The emphasis on so-called ‘Modi mania’ and the impact of a falling oil price overlooks the important work India’s chief central banker Raghuram Rajan has done in his short tenure.
Rajeev De Mello, who is head of Asian fixed income at Schroders, said Rajan (pictured) has worked hard to create a framework for future growth since his appointment in September 2013.
Speaking at a roundtable event in London, De Mello said Rajan’s work had been particularly effective with regards to inflation in India.
‘A lot of the new policies under Narendra Modi are important but some of the biggest changes are those enacted by Rajan when he was installed at the Reserve Bank of India, which provided a lot of major stability measures,’ he said.
‘That was what helped stabilise the country in 2013 and then we had the onset of Modi regime, which has helped as well.

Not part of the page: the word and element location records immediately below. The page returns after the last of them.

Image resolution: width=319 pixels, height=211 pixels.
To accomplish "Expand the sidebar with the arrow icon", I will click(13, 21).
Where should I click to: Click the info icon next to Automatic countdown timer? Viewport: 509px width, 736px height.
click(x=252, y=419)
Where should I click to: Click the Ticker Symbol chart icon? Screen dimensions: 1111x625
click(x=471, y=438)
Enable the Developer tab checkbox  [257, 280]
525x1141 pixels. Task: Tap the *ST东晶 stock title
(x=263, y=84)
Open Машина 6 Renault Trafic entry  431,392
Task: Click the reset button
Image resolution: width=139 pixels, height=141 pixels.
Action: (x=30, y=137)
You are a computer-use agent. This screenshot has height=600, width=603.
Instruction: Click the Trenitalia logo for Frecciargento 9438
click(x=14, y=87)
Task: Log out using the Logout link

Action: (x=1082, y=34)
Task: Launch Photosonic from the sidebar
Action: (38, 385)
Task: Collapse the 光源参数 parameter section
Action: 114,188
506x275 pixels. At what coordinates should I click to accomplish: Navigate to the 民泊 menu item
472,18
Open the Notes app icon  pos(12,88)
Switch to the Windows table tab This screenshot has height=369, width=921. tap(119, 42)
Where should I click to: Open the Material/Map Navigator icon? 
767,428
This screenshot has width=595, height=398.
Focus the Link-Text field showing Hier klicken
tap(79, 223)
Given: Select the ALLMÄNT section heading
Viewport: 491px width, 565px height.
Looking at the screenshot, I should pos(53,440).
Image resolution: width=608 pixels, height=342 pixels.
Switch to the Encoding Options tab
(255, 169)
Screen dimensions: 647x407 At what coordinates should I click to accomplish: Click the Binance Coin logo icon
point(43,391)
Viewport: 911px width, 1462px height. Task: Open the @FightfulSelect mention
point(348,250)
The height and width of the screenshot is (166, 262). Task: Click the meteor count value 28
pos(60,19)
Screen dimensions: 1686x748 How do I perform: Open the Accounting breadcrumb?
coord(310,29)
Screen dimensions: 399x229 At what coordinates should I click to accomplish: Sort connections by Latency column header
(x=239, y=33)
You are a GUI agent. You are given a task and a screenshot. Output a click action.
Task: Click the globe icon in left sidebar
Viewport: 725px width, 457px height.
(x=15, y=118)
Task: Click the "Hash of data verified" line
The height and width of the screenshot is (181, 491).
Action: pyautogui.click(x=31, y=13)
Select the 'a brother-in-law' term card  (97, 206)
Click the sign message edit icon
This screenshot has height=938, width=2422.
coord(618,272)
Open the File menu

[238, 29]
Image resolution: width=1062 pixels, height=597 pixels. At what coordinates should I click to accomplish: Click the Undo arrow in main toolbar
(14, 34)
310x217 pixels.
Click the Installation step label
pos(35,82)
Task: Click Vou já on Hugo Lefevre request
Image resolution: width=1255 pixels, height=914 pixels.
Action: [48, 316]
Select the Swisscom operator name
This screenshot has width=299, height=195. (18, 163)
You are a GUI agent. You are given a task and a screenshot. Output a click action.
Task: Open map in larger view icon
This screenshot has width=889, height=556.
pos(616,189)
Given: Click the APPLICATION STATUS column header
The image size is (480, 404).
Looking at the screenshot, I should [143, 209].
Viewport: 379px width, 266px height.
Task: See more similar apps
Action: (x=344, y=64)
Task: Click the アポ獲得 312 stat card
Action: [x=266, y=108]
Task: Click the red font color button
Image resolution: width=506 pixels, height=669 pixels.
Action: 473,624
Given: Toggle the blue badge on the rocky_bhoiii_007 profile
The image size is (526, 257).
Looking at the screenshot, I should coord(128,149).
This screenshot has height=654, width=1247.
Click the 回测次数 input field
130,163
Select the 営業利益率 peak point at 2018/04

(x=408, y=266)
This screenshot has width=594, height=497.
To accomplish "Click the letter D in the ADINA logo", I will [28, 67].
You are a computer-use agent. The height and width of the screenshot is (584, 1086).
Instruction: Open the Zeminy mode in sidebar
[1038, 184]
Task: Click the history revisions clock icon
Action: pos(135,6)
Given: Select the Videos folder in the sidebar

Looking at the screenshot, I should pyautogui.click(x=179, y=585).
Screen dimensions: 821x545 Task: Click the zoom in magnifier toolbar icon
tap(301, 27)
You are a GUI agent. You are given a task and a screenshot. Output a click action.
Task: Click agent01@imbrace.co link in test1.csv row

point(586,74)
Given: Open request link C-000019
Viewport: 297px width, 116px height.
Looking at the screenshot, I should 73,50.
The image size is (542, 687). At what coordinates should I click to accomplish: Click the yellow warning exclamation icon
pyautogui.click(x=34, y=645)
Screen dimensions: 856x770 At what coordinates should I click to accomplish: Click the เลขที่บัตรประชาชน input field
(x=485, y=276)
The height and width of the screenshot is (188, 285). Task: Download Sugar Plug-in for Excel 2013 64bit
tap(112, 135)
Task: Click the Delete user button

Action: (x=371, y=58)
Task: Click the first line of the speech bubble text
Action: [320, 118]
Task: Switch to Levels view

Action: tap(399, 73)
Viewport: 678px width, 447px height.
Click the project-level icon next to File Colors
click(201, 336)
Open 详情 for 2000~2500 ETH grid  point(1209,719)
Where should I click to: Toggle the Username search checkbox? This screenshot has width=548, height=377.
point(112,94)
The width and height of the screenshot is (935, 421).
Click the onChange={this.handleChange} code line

As bond investors we are very focused on the level of inflation, which is currently low, and that was triggered by Rajan.’
Rajan introduced an inflation target shortly after assuming office and has cut the CPI inflation rate from 11% in late 2013 to 5.5% one year into his tenure. This marked a five-year low for the country, which has since dropped further to 5.17%.
Furthermore, India, like Indonesia, had used the fall in the oil price to reduce the use of fuel subsidies in the country, which De Mello praised as effective timing.
When asked whether Rajan had done enough to allow India to shed its ‘fragile five’ tag, De Mello said: ‘Rajan came in just after the so-called Taper Tantrum and really took measures to improve stability and protect the currency.
‘The currency weakened last week after a strong performance but still has attractive parts to it. Part of the measures were aided by oil coming down and if positivity in general is there for global equities, this will feed through to India.
‘One change we have witnessed is a lot of people were going long India and short China. China has recovered a bit, especially after a strong rally in April, and people are now starting to take off this trade but we remain positive.’
De Mello, who is a named manager across five Asia and emerging market bond funds, said he is currently overweight or long local currency Indian bonds in his portfolios.
He said the market also has room to grow from a relatively low point, which is between Korea and Spain in terms of depth of market, but currently has an average yield of 7.8%. Government bonds have an average rating of BBB- at present.